Poeta recién llegado
El hombre es un bárbaro, un tirano, un devorador de bellezas; siempre teniendo terribles ansias de ultrajar lo que se le extiende como inalcanzable, como sagrado, como impoluto; lo que le incita a poseerlo…
¡Ay, hombre, pobre hombre! Esclavo de sus deseos secretos. No saber él que lo virginal, que lo inocente, guarda en su inconsciencia unos anhelos ocultos, unas ansias perversas de ser ultrajado, de ser mancillado, de ser devorado.
Así que, ¿Quién posee a quien?

La vida se trata de energías; del consumo, el racionamiento y el valorar de éstas mismas. Lo más vivo en el mundo es lo más radiante, lo más colmado de fuerzas, de vitalidad, lo más pletórico de poder.

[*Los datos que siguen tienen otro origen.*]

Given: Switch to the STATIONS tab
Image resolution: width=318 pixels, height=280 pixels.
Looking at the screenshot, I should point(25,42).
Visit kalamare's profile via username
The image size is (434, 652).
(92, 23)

El tirano va y conquista y destruye y posee (¡ay, César! “Veni vidi vici”) Pero queda exhausto, endeble, falto de vida. La belleza lo incitó, lo espoleó, lo azuzó a que gastara sus fuerzas, su aliento. Y todo esto recuerda aquellas plantas carnívoras del trópico que con su singular belleza atraen los insectos para devorarlos, todo esto recuerda a Helena y la caída de Troya…

¡Ay, cómo se dibuja una sonrisa macabra en el criminal capturado!
¡Cómo, entre sollozos, se enciende una chispa malvada en los ojos de la virgen ultrajada!
¡Hela ahí! Es esa la sombra de la belleza.